Work to address the opioid crisis focuses on three areas: prevention, rescue and treatment. Efforts over the past four years, working with state agencies, local, regional and federal officials, have resulted in significant action to address the opioid crisis:

  • The Prescription Drug Monitoring Program has reduced opioid prescriptions by 25 percent and has virtually eliminated doctor shopping.

  • The Opioid Data Dashboard and Data Dashboard 2.0 is providing public-facing data regarding prevention, rescue and treatment.

  • Eight PacMAT centers are serving as part of a hub-and-spoke model to provide treatment to people where they live, with $16.7 million invested into the centers.

  • More than 45 Centers of Excellence, administered by the Department of Human Services, provide evidence-based treatment to those on Medicaid suffering from a drug addiction.

  • The waiver of birth certificate fees for those with opioid use disorder has helped close to 2,400 people, enabling easier entry into recovery programs.

  • A standing order signed by Dr.

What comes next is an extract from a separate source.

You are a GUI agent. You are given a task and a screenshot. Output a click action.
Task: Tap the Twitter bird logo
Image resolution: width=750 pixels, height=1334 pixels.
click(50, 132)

Rachel Levine in 2018 allowed EMS to leave behind nearly 1,100 doses of naloxone.

  • Education has been provided to more than 4,000 prescribers through either online or face-to-face education.

  • More than 22,000 physicians have been visited and provided training on how to prescribe opioids cautiously and judiciously.

  • 813 drug take-back boxes help Pennsylvanians properly dispose of unwanted drugs, including 482,000 pounds of unwanted drugs in 2018.

  • The Get Help Now Hotline received nearly 25,000 calls, with nearly half of all callers connected directly to a treatment provider.

  • The state prison system has expanded their Medication-Assisted Treatment (MAT) program, which is viewed as a model program for other states.

  • A body scanner pilot project was successful in reducing overdoses and violent crime in a number of facilities. Body scanners are in place in more than 30 locations and are currently being expanded to additional facilities.

  • More than 100 licensed physicians or prescribers have been disciplined for wrongful practice over the past two years.

  • Several agencies have worked together to collaborate on the seizure and destruction of illicit opioids across Pennsylvania.

  • Schools have received education and training on opioids. Future plans are in place to make opioid education a standard component of school-based training.

  • The coordination with seven major commercial providers has expanded access to naloxone and mental health care, while also working to make it more affordable.

  • Naloxone has been made available to first responders through the Commission on Crime and Delinquency, with more than 25,000 doses made available and more than 4,500 saves through that program. In addition, EMS have administered more than 23,000 doses of naloxone and more than 7,000 doses were made available to members of the public during the state’s naloxone distribution last year.